Ich kenne das Problem aus eigenem Erleben nur von einer Ärztin, die einen Tag völlig neben sich stand (aus welchem Grund auch immer - war nur das eine mal). Wir haben den Oberarzt informiert und der hat sie weiterarbeiten lassen.... gut gelaufen ist ihr Dienst nicht, ich bin heute noch der Meinung er hätte sie nach Hause schicken müssen. Wir haben sie damals im Auge behalten... es lief auch nicht alles so wie es hätte laufen müssen. Damals habe ich mich auch geärgert, dasss ich keine Handhabe hatte und verstehe die Entscheidung des Oberarztes bis heute nicht.

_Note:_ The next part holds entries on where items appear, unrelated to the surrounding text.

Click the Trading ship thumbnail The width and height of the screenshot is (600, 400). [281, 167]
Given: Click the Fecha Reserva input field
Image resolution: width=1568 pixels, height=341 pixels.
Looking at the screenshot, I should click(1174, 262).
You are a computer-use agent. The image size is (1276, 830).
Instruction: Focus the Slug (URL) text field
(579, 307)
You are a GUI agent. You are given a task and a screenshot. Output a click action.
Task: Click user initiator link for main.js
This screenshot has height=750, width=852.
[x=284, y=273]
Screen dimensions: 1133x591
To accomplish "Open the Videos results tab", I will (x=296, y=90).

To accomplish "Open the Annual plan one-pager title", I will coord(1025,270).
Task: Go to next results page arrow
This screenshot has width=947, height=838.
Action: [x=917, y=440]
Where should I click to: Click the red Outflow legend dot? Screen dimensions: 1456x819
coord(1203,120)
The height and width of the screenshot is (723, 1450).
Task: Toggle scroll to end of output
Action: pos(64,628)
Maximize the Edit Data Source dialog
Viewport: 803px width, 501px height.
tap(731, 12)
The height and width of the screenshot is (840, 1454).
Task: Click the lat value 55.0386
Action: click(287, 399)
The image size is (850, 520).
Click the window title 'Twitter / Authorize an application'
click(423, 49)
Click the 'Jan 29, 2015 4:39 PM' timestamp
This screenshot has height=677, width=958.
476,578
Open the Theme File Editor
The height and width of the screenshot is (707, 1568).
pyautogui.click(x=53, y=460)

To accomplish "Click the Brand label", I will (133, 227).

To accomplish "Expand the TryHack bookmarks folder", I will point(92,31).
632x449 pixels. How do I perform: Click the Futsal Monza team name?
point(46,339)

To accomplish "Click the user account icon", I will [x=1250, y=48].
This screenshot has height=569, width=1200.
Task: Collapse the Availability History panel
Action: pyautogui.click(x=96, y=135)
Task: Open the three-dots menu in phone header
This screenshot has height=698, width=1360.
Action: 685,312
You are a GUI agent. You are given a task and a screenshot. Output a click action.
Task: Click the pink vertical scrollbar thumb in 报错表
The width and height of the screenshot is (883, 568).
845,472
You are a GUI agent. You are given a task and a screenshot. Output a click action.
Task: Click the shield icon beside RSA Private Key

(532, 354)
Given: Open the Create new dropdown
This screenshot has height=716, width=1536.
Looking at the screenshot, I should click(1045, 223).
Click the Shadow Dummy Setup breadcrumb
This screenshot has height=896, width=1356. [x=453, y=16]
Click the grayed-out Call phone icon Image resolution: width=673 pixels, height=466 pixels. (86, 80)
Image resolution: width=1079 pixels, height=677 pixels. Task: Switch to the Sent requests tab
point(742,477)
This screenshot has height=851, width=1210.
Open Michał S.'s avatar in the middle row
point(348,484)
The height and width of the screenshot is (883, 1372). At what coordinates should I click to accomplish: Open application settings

Natürlich ist die Situation schwer einschätzbar - man möchte ja auch niemandem an den Karren fahren. Das ist eines der Probleme auf die ich damals bei meiner Facharbeit an jeder Ecke gestoßen bin.
Fakt ist jedenfalls, dass es den Mitarbeitern mit potentiellen Problemaitken im Suchtbereich am ehesten hilft konstruktiven "Druck" aufzubauen. D.h. das Fehlverhalten in der Arbeitsleistung anzusprechen und Konsequenzen zu benennen, sowie gleichzeitig auf Hilfsangebote zu verweisen. DAs ist aber Aufgabe der Führungskraft.